Re: [COMMITTERS] pgsql: Introduce group locking to prevent parallel processes from deadl

Поиск
Список
Период
Сортировка
От Tom Lane
Тема Re: [COMMITTERS] pgsql: Introduce group locking to prevent parallel processes from deadl
Дата
Msg-id 22842.1455474783@sss.pgh.pa.us
обсуждение исходный текст
Ответ на Re: [COMMITTERS] pgsql: Introduce group locking to prevent parallel processes from deadl  (Robert Haas <robertmhaas@gmail.com>)
Ответы Re: [COMMITTERS] pgsql: Introduce group locking to prevent parallel processes from deadl  (Robert Haas <robertmhaas@gmail.com>)
Re: [COMMITTERS] pgsql: Introduce group locking to prevent parallel processes from deadl  (Amit Kapila <amit.kapila16@gmail.com>)
Список pgsql-hackers
Robert Haas <robertmhaas@gmail.com> writes:
> First, the overall concept here is that processes can either be a
> member of a lock group or a member of no lock group.

Check.

> Second, I can review the data structure changes and the associated
> invariants.

The data structure additions seemed relatively straightforward, though
I did wonder why you added groupLeader to PROCLOCK.  Why is that not
redundant with tag.myProc->lockGroupLeader?  If it isn't redundant,
it's inadequately documented.  If it is, seems better to lose it.
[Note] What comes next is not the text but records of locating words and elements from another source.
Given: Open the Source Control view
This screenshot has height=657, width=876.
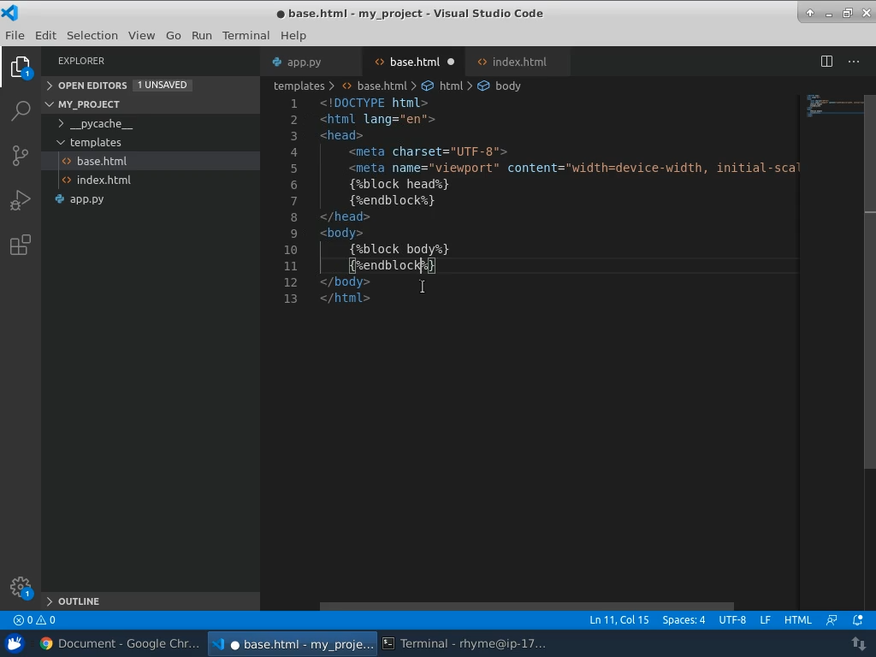Looking at the screenshot, I should [21, 156].
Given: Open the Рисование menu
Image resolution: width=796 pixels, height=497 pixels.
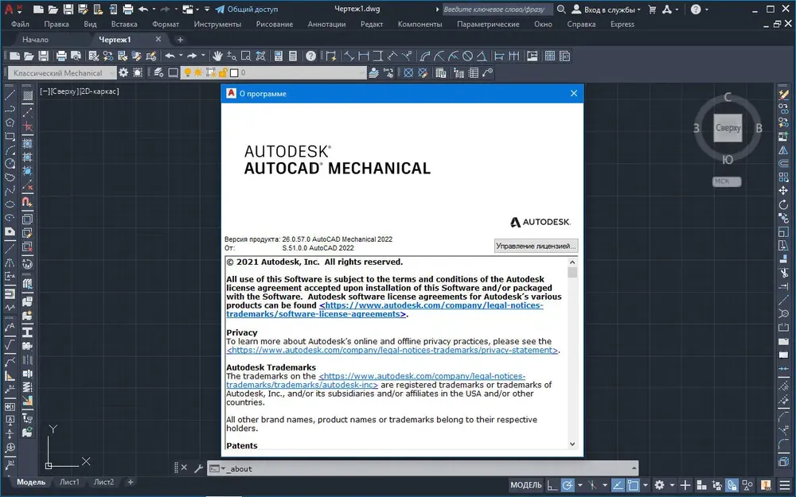Looking at the screenshot, I should [274, 24].
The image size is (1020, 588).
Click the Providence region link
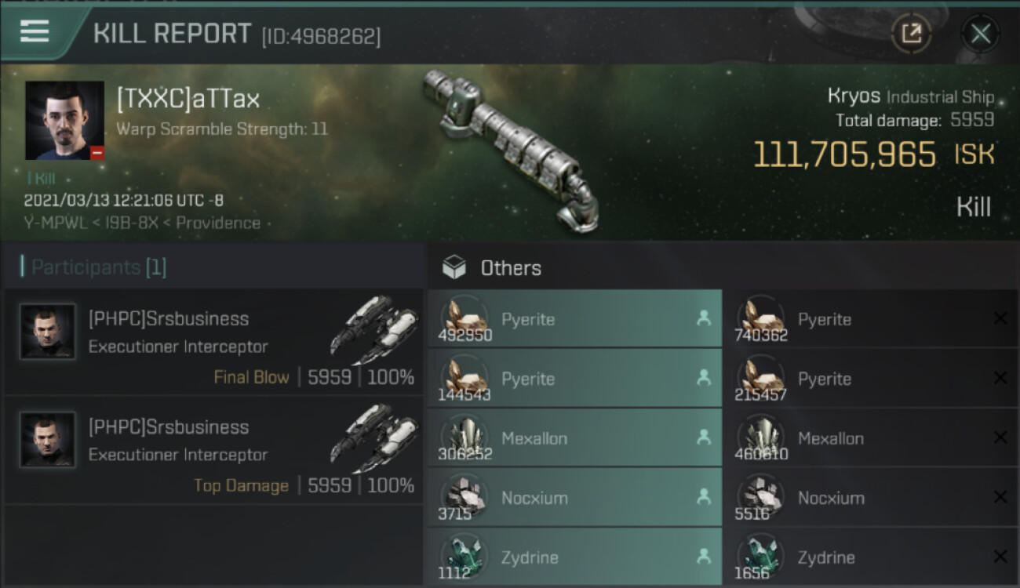click(218, 223)
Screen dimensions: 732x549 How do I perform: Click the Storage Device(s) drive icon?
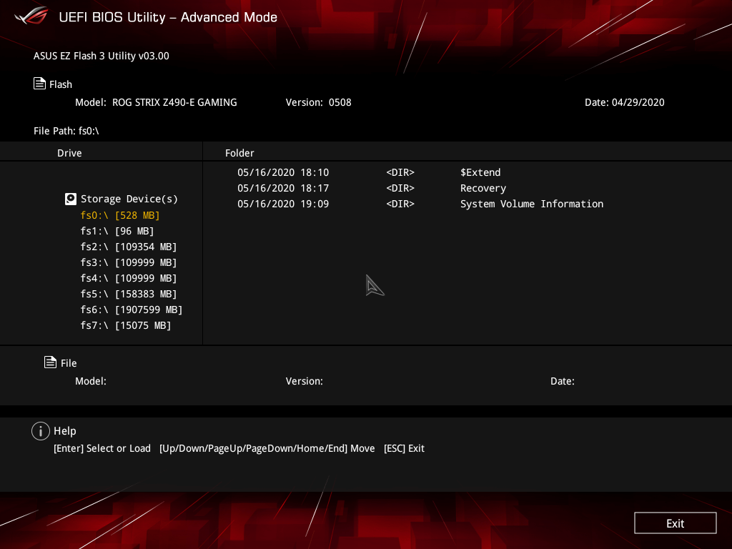71,199
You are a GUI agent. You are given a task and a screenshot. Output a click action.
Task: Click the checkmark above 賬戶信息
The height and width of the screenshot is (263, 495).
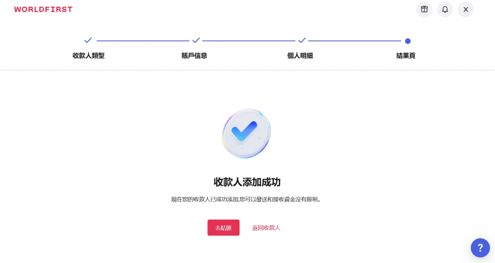(196, 41)
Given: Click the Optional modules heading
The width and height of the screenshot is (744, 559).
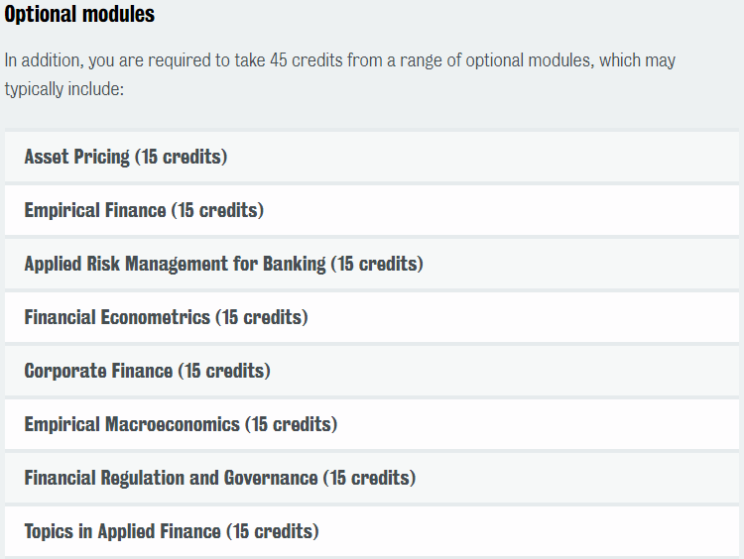Looking at the screenshot, I should (79, 14).
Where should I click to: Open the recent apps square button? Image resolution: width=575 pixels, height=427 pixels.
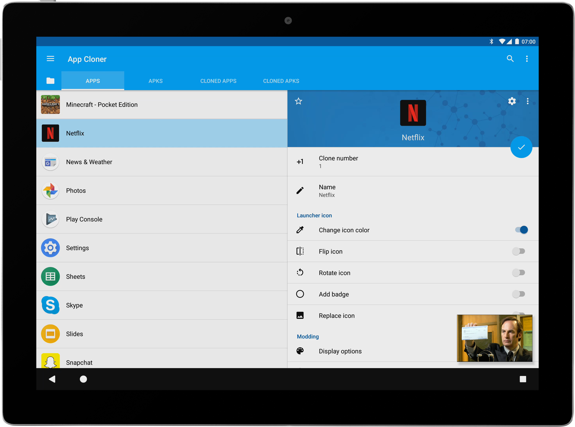523,379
Also, isn't the comment on this PGPROC field incorrect:
   PGPROC     *lockGroupLeader;    /* lock group leader, if I'm a follower */

ie shouldn't you s/follower/member/ ?

> ... the lock manager lock that protects the fields in a
> given PGPROC is chosen by taking pgprocno modulo the number of lock
> manager partitions.

pgprocno of the specific PGPROC, or of the group leader?  If it's
the former, I'm pretty suspicious that there are deadlock and/or
linked-list-corruption hazards here.  If it's the latter, at least
the comments around this are misleading.

> Each PROCLOCK now has a new groupLeader flag.  While a PGPROC's
> lockGroupLeader may be NULL if that process is not involved in group
> locking, a PROCLOCK's groupLeader always has a non-NULL value; it
> points back to the PGPROC that acquired the lock.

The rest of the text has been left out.